Scuba Diving in Perhentian, Malaysia

Reader Reviews:

Dive Site: Temple of the Sea

Location: Perhentian, Malaysia

Description: Reef reached by boat

Depth: 0 - 22 metres (0 - 72 feet)

Visibility: 15 metres (50 feet)

Rating: ****

It takes many dives to really appreciate this rock pinnacle that breaks the surface. Having dived this in both morning and afternoon, each dive rewarded the diver with different aspects and facets of this fascinating site. Divers must watch out for currents particularly above 7m, which can drift the diver. It is advisable to carry a delayed SMB and reel as the current may not allow return to the line.

Yellowfin goatfish can be seen in their thousands on descent to 17-18m, as they hover casually forming a long 50m horizontal swathe. The stunning 20m visibility is reduced to a milky 7m below the 20m mark, which is where a (sometimes) welcome thermocline exists! The thermocline and reduced visibility must be associated with one another, and the marine life is aware of it also, and seems to congregate in larger numbers at the changeover point. There is also a distinctive 'head of currents', a corner on the pinnacle that fish have come to associate with change of currents, and that of food - it is well worth looking out for. Below the thermocline, one must be more aware of your buddy's whereabouts, and that of the group. It is worth visiting this depth as delicate lilac-coloured gorgonian fan corals clutter the jagged rock formations, in a seemingly illogical pattern. Many small shell varieties favour them, so worth looking closer.

Clockwise around the Temple rock pinnacle is a good idea and at around 15-18m, allows the diver to marvel at the small collections of the larger burrfish. Under no circumstance should anyone upset this creature, as the act of inflating its body many times can cause internal ruptures and death. Occasional sightings of pufferfish groups can be made and amongst the horizontal base areas with their clams and hard corals are sand patches, which are favourite domains of blue spotted lagoon rays, as are the underneath parts of the numerous acropora table corals.

Many of the rocks are covered in encrusting sponges, and as if that wasn't enough, at the horizontal parts of the rocks some 180° around from the starting point, an enormous garden of anemones and clownfish occurs. This cannot be easily be described, every rock face that will support an anemone seems to have one affixed, its outer skin a green leathery appearance, and its upper underside layers an undulating mass of solid distinctive purple or red colour. Add in a bunch of colourful clownfish, of which there seems to be many varieties including the usual Nemo one!

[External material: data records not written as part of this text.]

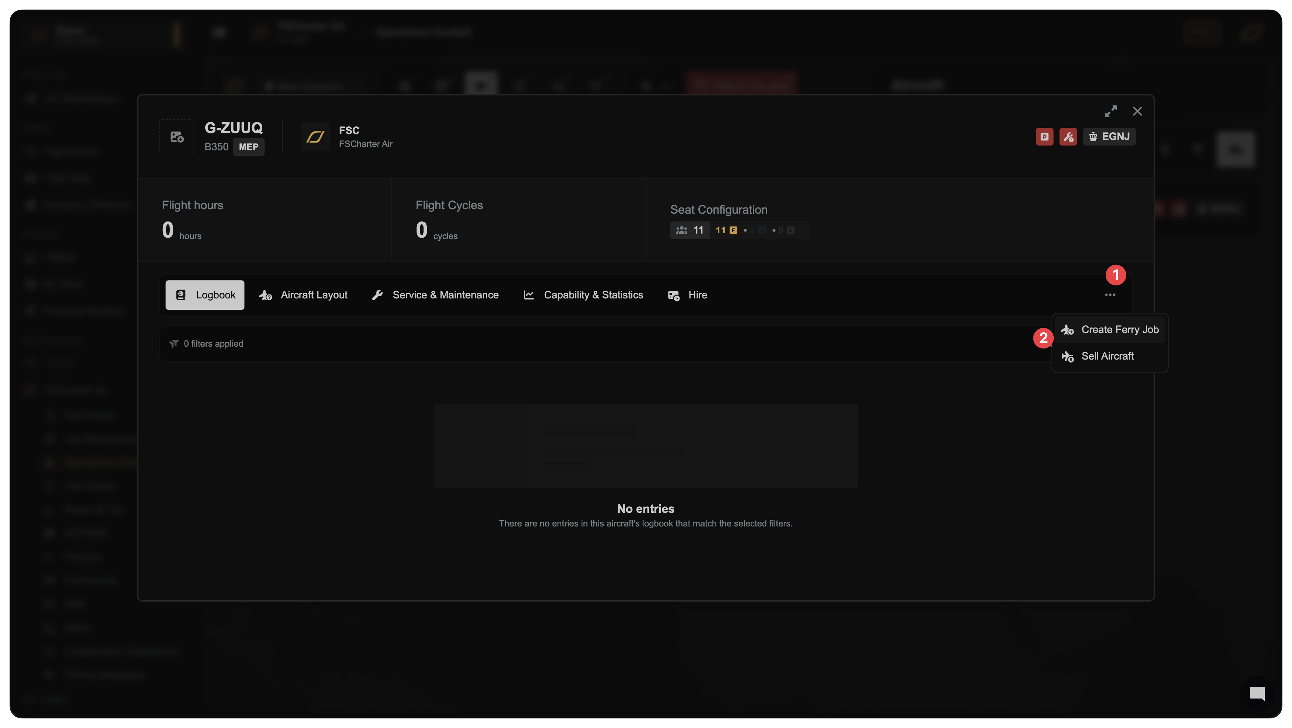
Task: Click the total seats people icon chip
Action: pos(690,230)
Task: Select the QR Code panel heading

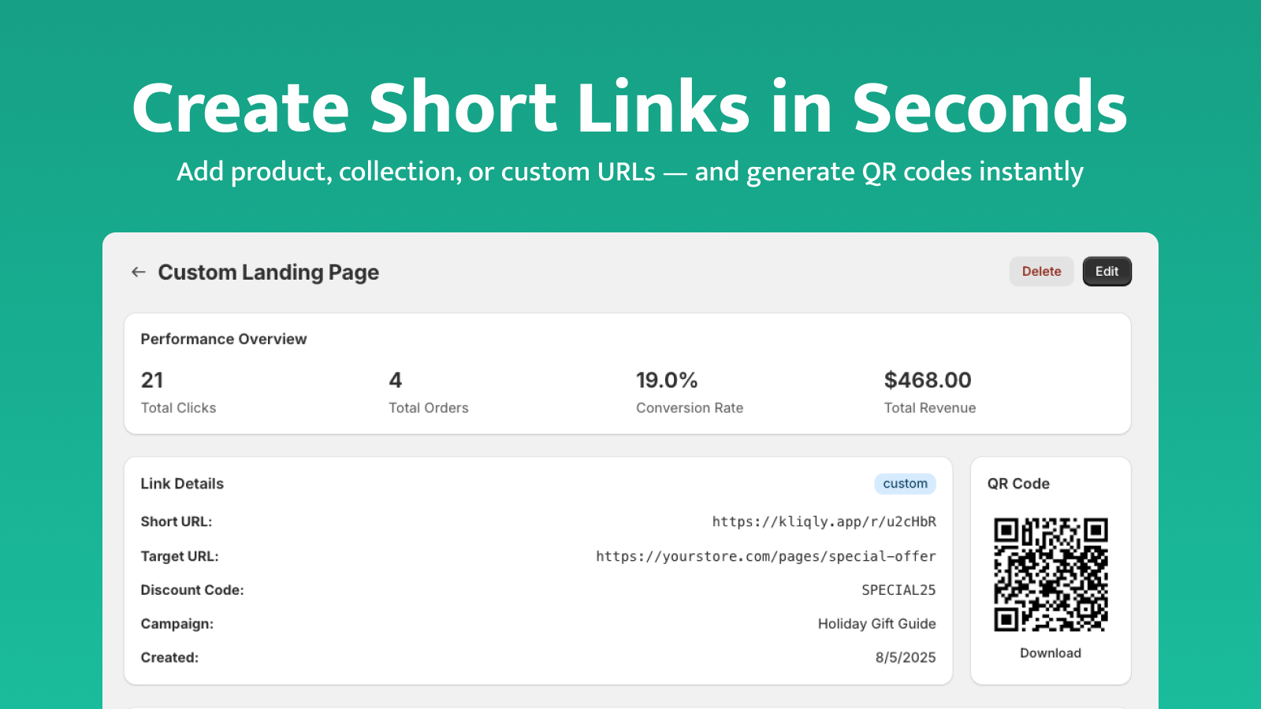Action: (x=1018, y=483)
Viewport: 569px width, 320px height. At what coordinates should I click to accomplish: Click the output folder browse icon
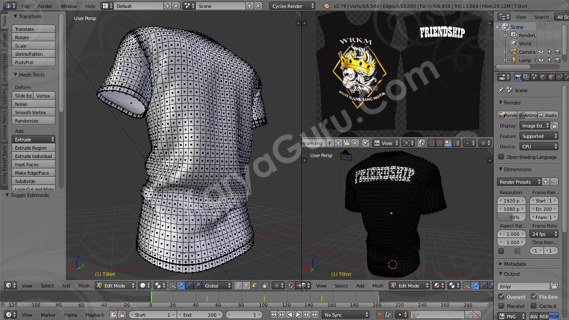[554, 286]
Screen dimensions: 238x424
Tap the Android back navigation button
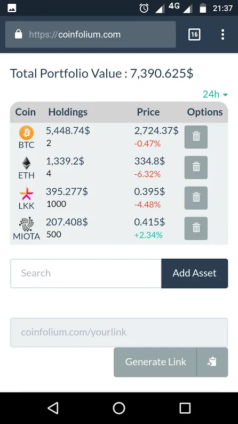pos(53,408)
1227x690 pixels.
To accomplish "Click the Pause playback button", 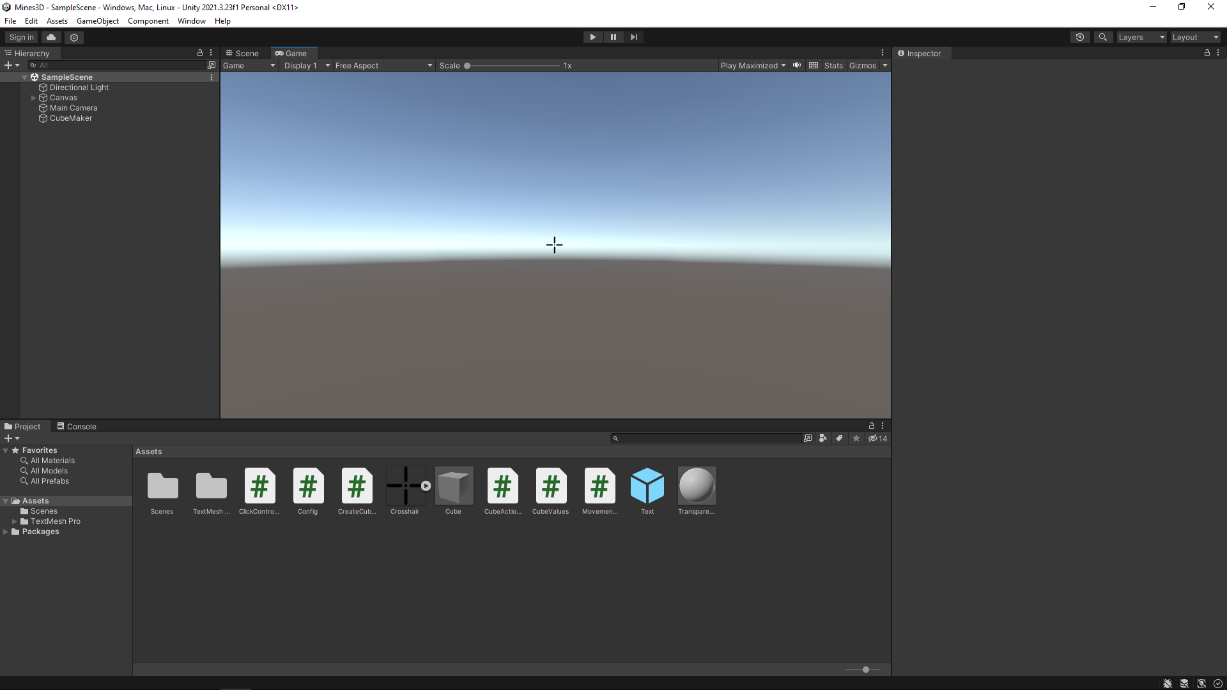I will (613, 37).
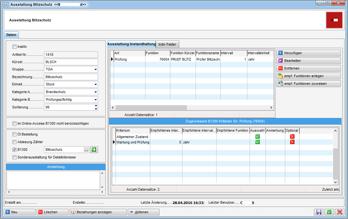The image size is (348, 219).
Task: Click the red X cancel icon
Action: [x=339, y=212]
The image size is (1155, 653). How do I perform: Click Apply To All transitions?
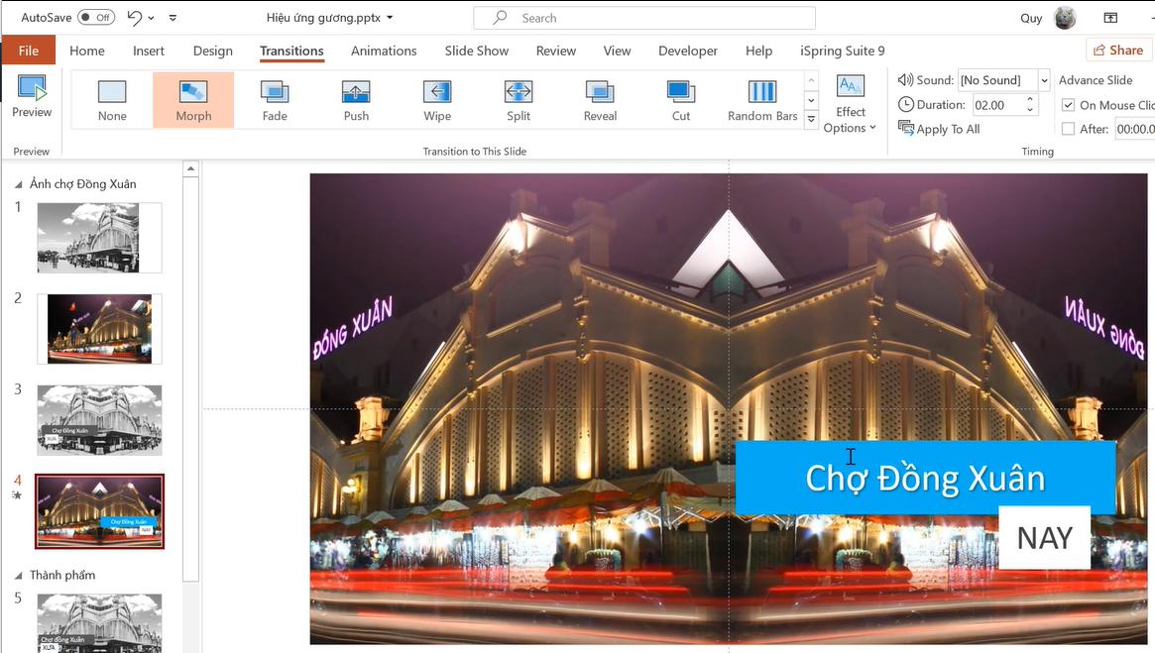click(x=938, y=128)
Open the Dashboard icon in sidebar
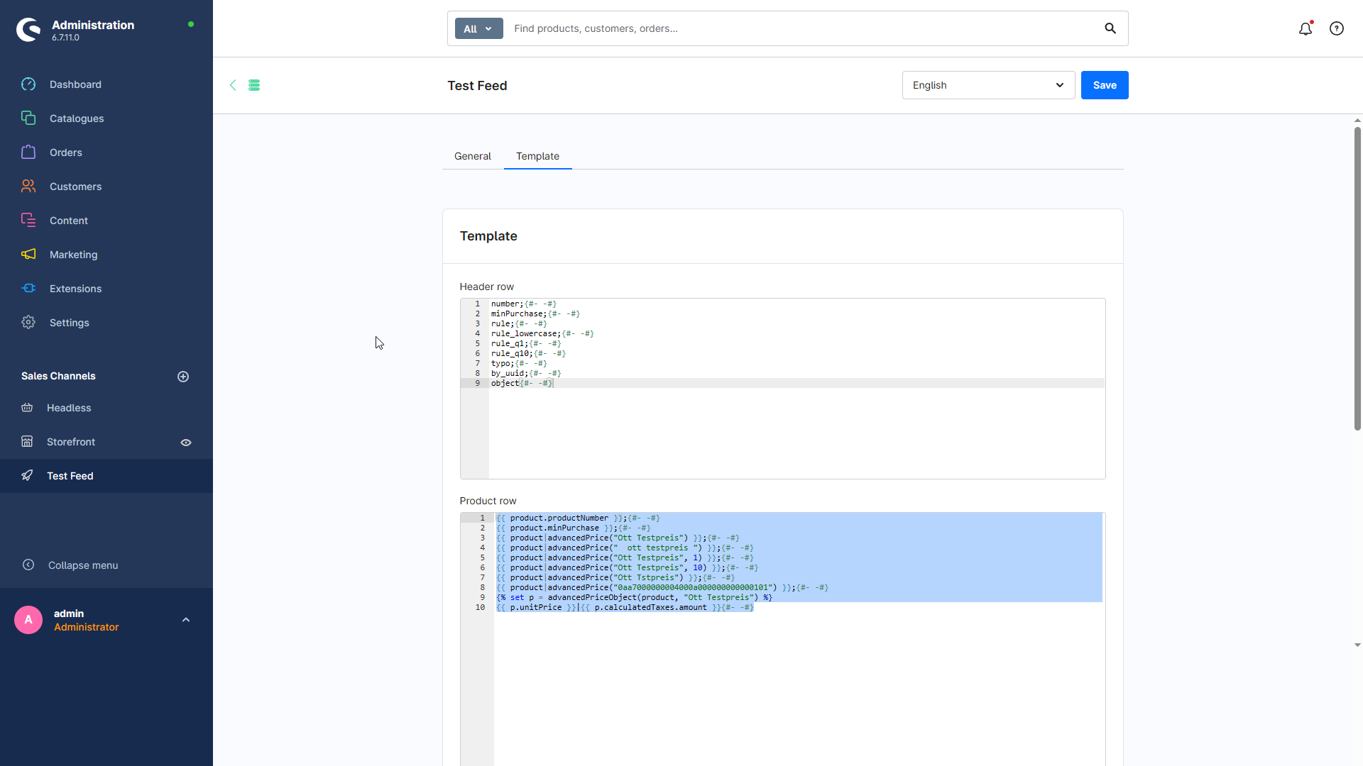This screenshot has height=766, width=1363. 28,84
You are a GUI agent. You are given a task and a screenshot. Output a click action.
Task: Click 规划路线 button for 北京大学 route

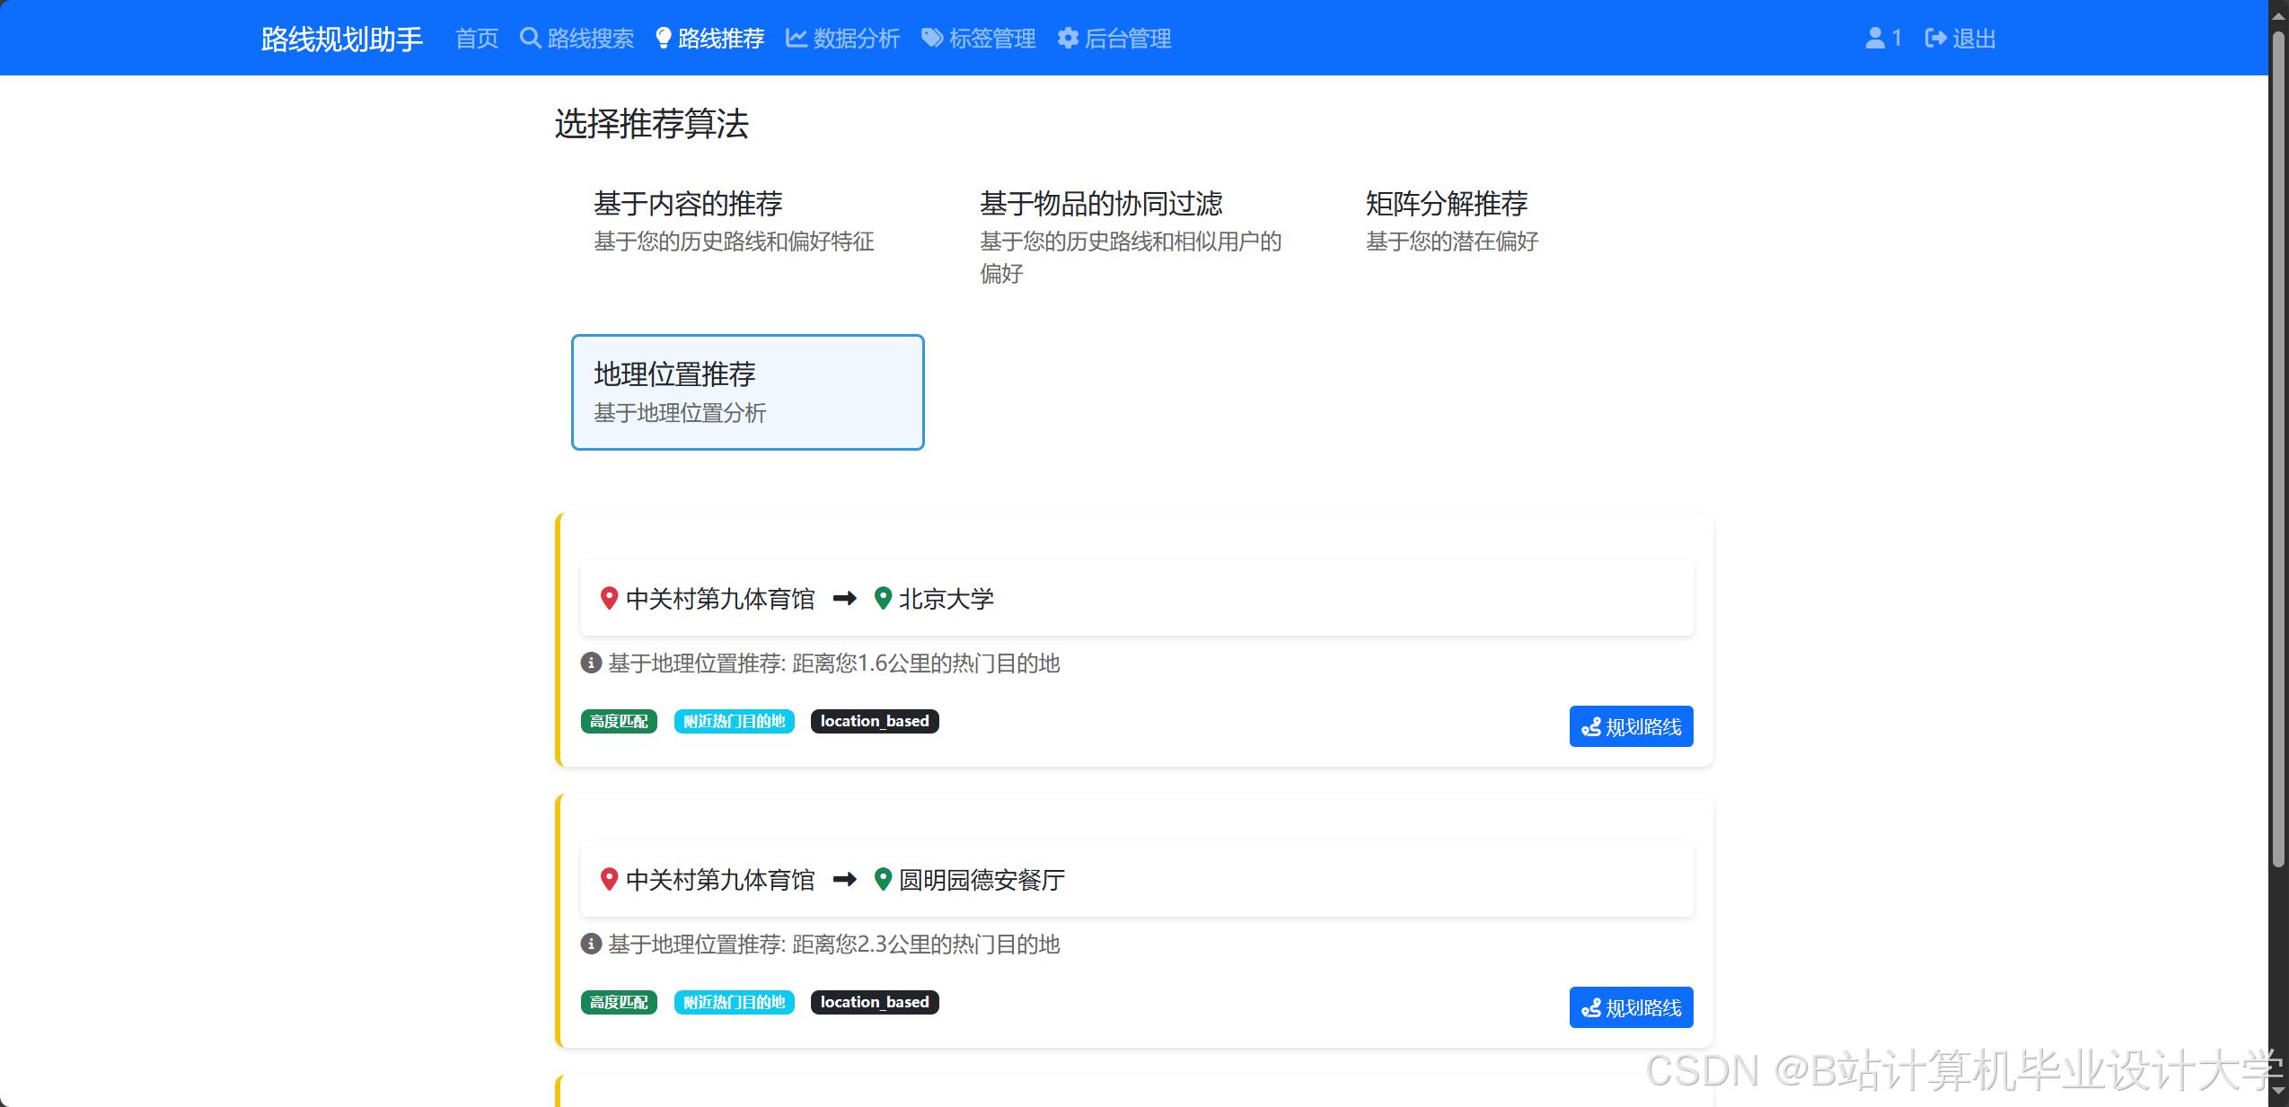pos(1631,726)
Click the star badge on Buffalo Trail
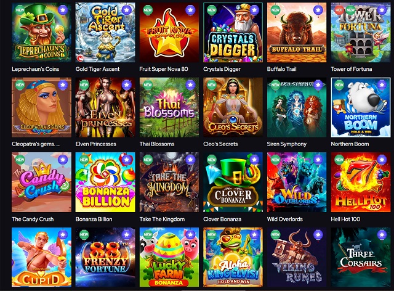Image resolution: width=394 pixels, height=291 pixels. click(x=318, y=10)
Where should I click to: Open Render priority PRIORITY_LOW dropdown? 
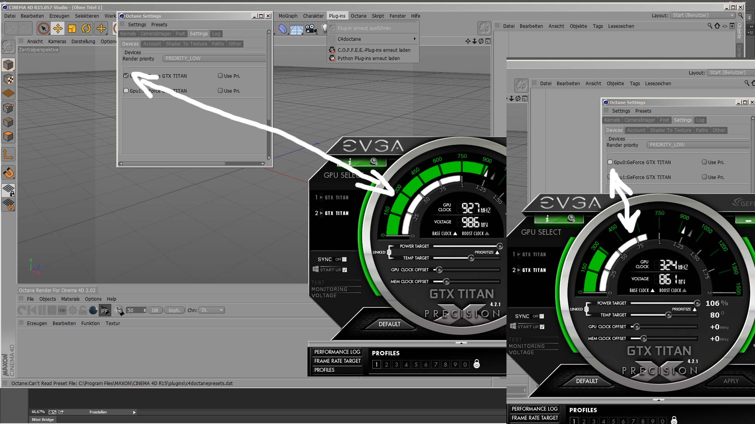click(x=214, y=58)
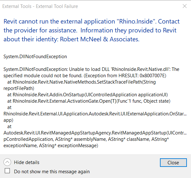Click the 'Hide details' label
The width and height of the screenshot is (191, 178).
[x=27, y=162]
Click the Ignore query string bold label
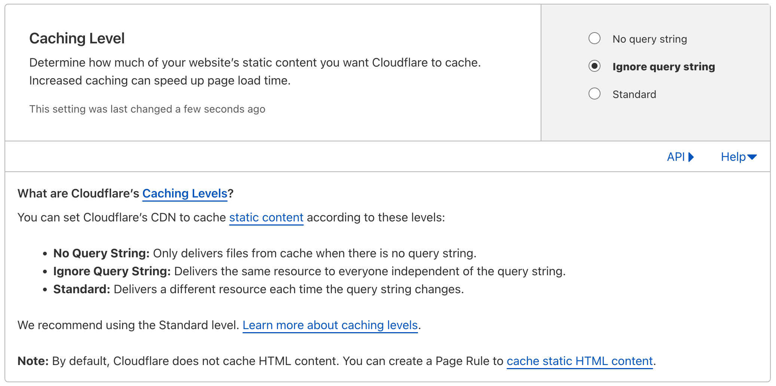The image size is (776, 386). click(x=663, y=67)
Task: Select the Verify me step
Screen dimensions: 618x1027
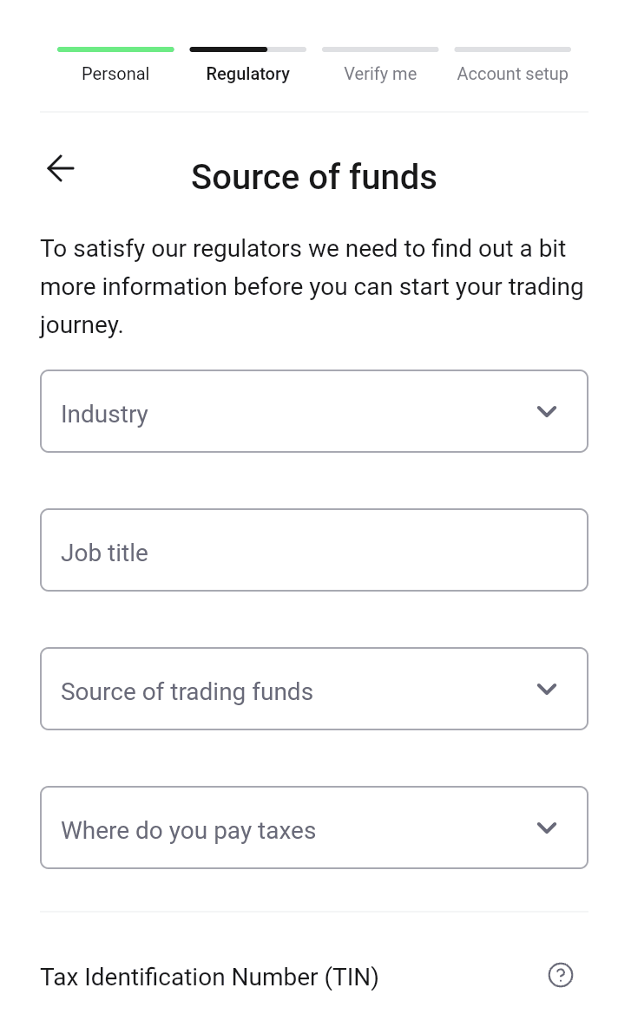Action: point(380,74)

As the site is mid-water, there are likely sightings of trevally jacks and other such transient creatures. If you are particularly switched on to the underwater scene, there are several cleaning stations. These are not easily spotted, but may be noticed when a congregation of larger fish such as the large grouper, angelfish and morays occurs, being cleaned by small colour cleaner wrasse. This is 'white-flag' territory, where all fish are equal. One particular species of fish that occurs here frequently is the Titan Triggerfish. At certain times of the year, mainly brooding season, these are at their most dangerous, and should be totally avoided. At other times, they should also be mainly avoided or not approached in a flamboyant manner, because of its unpredictability. Their realm is vertical and a diver being pursued is liable to ascend, and thus not moving out of its territory so be warned.

The dive continues on ascending circuits around the pinnacle, until safety stop. The rocks on surfacing are a pleasing site, and its pleasure to view the fish continuing their business in the depths below.